3 Ocak 2012 Salı

Danimarka -Buz dağının görünmeyen kısmı

Mutluluk oranı %72 olan ülke. 
Peki nasıl?
Sosyal devlet olgusuyla, sabah ders yaptığınız okul kantininde akşam kusana kadar içebilmekle, kendi etiyle-sütüyle-tahılıyla kendine yetebilmekle, kendi enerjisini üretebilmekle. Lisede olsun, üniversitede olsun, öğretmenine “HAYIR, BEN ÖYLE DÜŞÜNMÜYORUM” diyen öğrenciye “ÇIK DIŞARI” yerine, “o zaman neden öyle düşünmediğini bizimle paylaş, hep beraber tartışalım” diyebilen öğretmenleri ve eğitim sistemiyle. 
Tertemiz doğası, geri dönüşümlü çöpleri, kurallarına uyulan trafiğiyle. Bisikletin bile trafik ışığının olmasıyla, kaldırımların ve ışıkların bedensel engelliler için tamamen kullanılabilir olmasıyla. 60’ına gelince hık diye ölmemekle. Eşcinselsen de sevdiğin insanla evlenebilmekle. Ya da bunu saklamak zorunda olmamak, insanlar tarafından dışlanmamakla.
Öğrenciyken, çocuk doğurunca, işsizken devletten çatır çatır para alabilmekle.

Sağlanan veriler:
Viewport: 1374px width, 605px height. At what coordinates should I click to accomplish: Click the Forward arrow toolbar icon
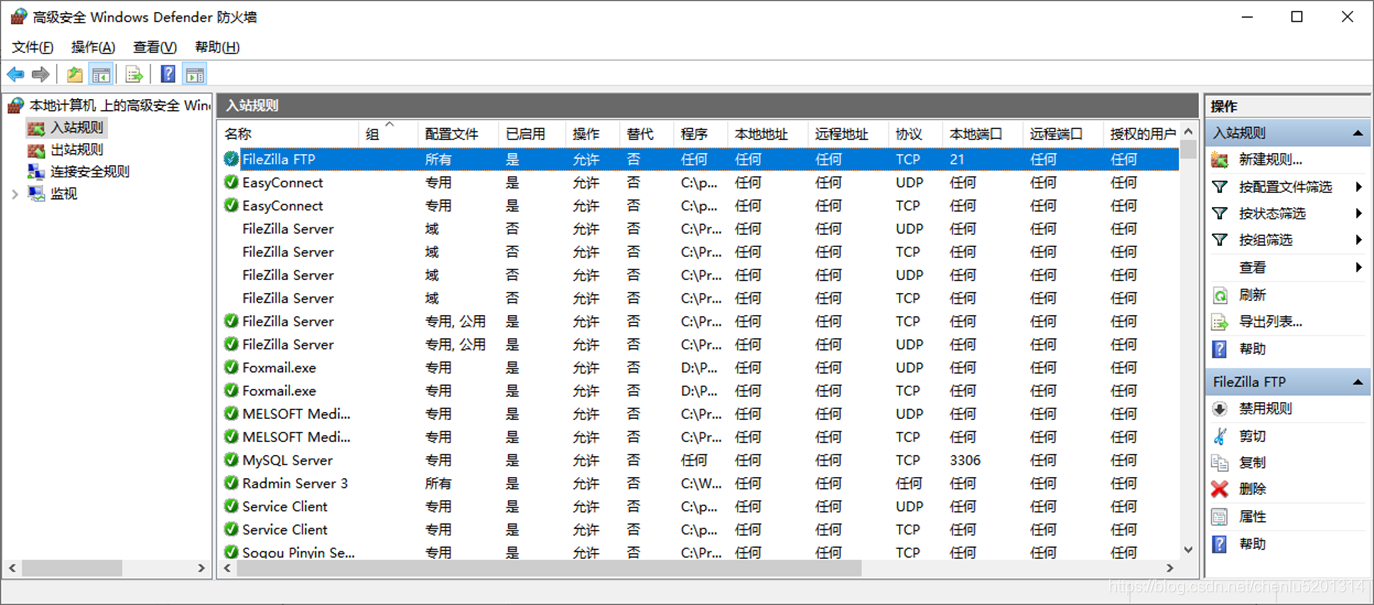(x=41, y=74)
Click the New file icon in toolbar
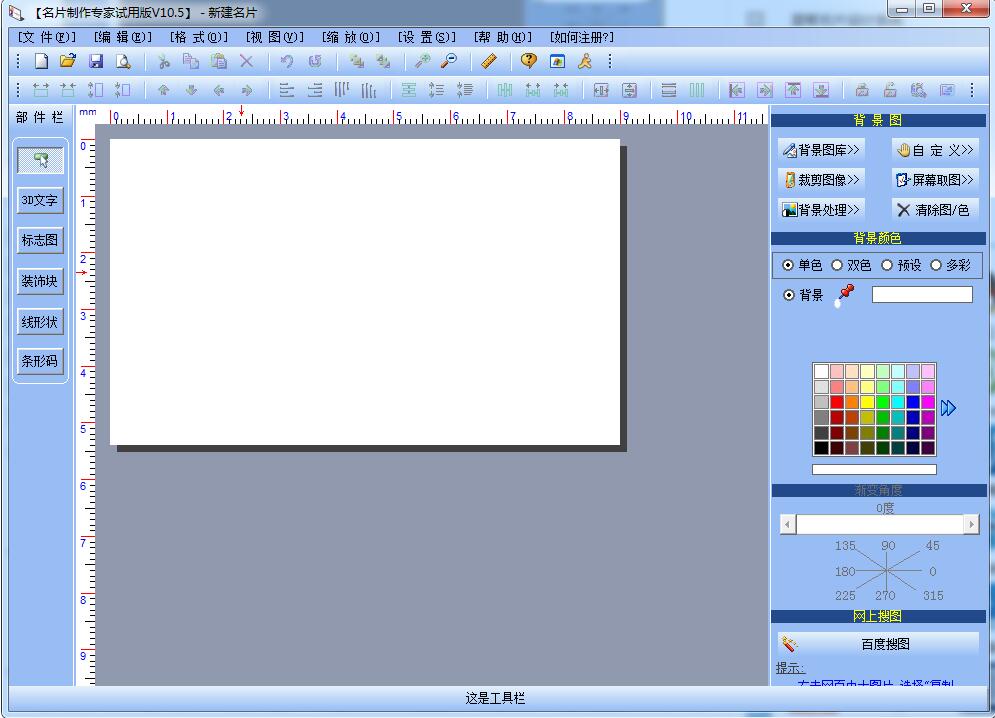The width and height of the screenshot is (995, 718). tap(41, 61)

İstenen görev:
Yukarıdaki Danimarka metninde "Danimarka -Buz dağının" ile başlayıp "ve eğitim sistemiyle." ifadesine kadar süren bölümü hiçbir değişiklik yapmadan çıktı olarak verin.

Yazılı yanıt:
Danimarka -Buz dağının görünmeyen kısmı

Mutluluk oranı %72 olan ülke. 
Peki nasıl?
Sosyal devlet olgusuyla, sabah ders yaptığınız okul kantininde akşam kusana kadar içebilmekle, kendi etiyle-sütüyle-tahılıyla kendine yetebilmekle, kendi enerjisini üretebilmekle. Lisede olsun, üniversitede olsun, öğretmenine “HAYIR, BEN ÖYLE DÜŞÜNMÜYORUM” diyen öğrenciye “ÇIK DIŞARI” yerine, “o zaman neden öyle düşünmediğini bizimle paylaş, hep beraber tartışalım” diyebilen öğretmenleri ve eğitim sistemiyle.